Data excerpts:
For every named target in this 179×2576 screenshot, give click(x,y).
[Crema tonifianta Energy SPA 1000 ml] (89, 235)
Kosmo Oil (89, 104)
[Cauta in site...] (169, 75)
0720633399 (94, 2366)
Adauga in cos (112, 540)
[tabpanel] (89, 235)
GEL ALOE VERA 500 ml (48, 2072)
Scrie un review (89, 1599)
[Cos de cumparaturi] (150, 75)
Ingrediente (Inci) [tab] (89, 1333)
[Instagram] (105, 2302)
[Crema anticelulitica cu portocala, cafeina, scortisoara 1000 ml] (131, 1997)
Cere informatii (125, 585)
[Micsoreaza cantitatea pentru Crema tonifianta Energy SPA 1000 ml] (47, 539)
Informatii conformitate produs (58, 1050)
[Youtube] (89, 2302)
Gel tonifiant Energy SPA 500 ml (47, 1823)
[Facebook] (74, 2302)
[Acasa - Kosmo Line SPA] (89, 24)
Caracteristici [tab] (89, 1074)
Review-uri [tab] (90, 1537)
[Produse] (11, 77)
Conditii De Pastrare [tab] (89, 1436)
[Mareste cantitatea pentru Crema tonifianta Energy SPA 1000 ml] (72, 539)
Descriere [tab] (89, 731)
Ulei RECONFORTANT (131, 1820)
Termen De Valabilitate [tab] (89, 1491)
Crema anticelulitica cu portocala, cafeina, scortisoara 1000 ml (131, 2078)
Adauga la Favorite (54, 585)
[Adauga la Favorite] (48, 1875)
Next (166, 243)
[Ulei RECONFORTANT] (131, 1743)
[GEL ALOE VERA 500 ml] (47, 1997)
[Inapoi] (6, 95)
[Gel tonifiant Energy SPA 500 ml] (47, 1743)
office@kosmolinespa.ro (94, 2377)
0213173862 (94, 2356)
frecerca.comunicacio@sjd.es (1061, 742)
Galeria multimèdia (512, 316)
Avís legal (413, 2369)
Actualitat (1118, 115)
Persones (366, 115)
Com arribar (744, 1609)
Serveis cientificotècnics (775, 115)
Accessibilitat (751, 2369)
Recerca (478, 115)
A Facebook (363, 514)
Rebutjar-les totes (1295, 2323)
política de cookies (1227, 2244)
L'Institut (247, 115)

▶ [YOUR INSTRUCTIONS] Starting at the line with "[Instagram] (105, 2302)", retype each line through the final one in the data above, unchanged and with nothing added.

▶ [SOLUTION TO THIS PROBLEM]
[Instagram] (105, 2302)
[Crema anticelulitica cu portocala, cafeina, scortisoara 1000 ml] (131, 1997)
Cere informatii (125, 585)
[Micsoreaza cantitatea pentru Crema tonifianta Energy SPA 1000 ml] (47, 539)
Informatii conformitate produs (58, 1050)
[Youtube] (89, 2302)
Gel tonifiant Energy SPA 500 ml (47, 1823)
[Facebook] (74, 2302)
[Acasa - Kosmo Line SPA] (89, 24)
Caracteristici [tab] (89, 1074)
Review-uri [tab] (90, 1537)
[Produse] (11, 77)
Conditii De Pastrare [tab] (89, 1436)
[Mareste cantitatea pentru Crema tonifianta Energy SPA 1000 ml] (72, 539)
Descriere [tab] (89, 731)
Ulei RECONFORTANT (131, 1820)
Termen De Valabilitate [tab] (89, 1491)
Crema anticelulitica cu portocala, cafeina, scortisoara 1000 ml (131, 2078)
Adauga la Favorite (54, 585)
[Adauga la Favorite] (48, 1875)
Next (166, 243)
[Ulei RECONFORTANT] (131, 1743)
[GEL ALOE VERA 500 ml] (47, 1997)
[Inapoi] (6, 95)
[Gel tonifiant Energy SPA 500 ml] (47, 1743)
office@kosmolinespa.ro (94, 2377)
0213173862 (94, 2356)
frecerca.comunicacio@sjd.es (1061, 742)
Galeria multimèdia (512, 316)
Avís legal (413, 2369)
Actualitat (1118, 115)
Persones (366, 115)
Com arribar (744, 1609)
Serveis cientificotècnics (775, 115)
Accessibilitat (751, 2369)
Recerca (478, 115)
A Facebook (363, 514)
Rebutjar-les totes (1295, 2323)
política de cookies (1227, 2244)
L'Institut (247, 115)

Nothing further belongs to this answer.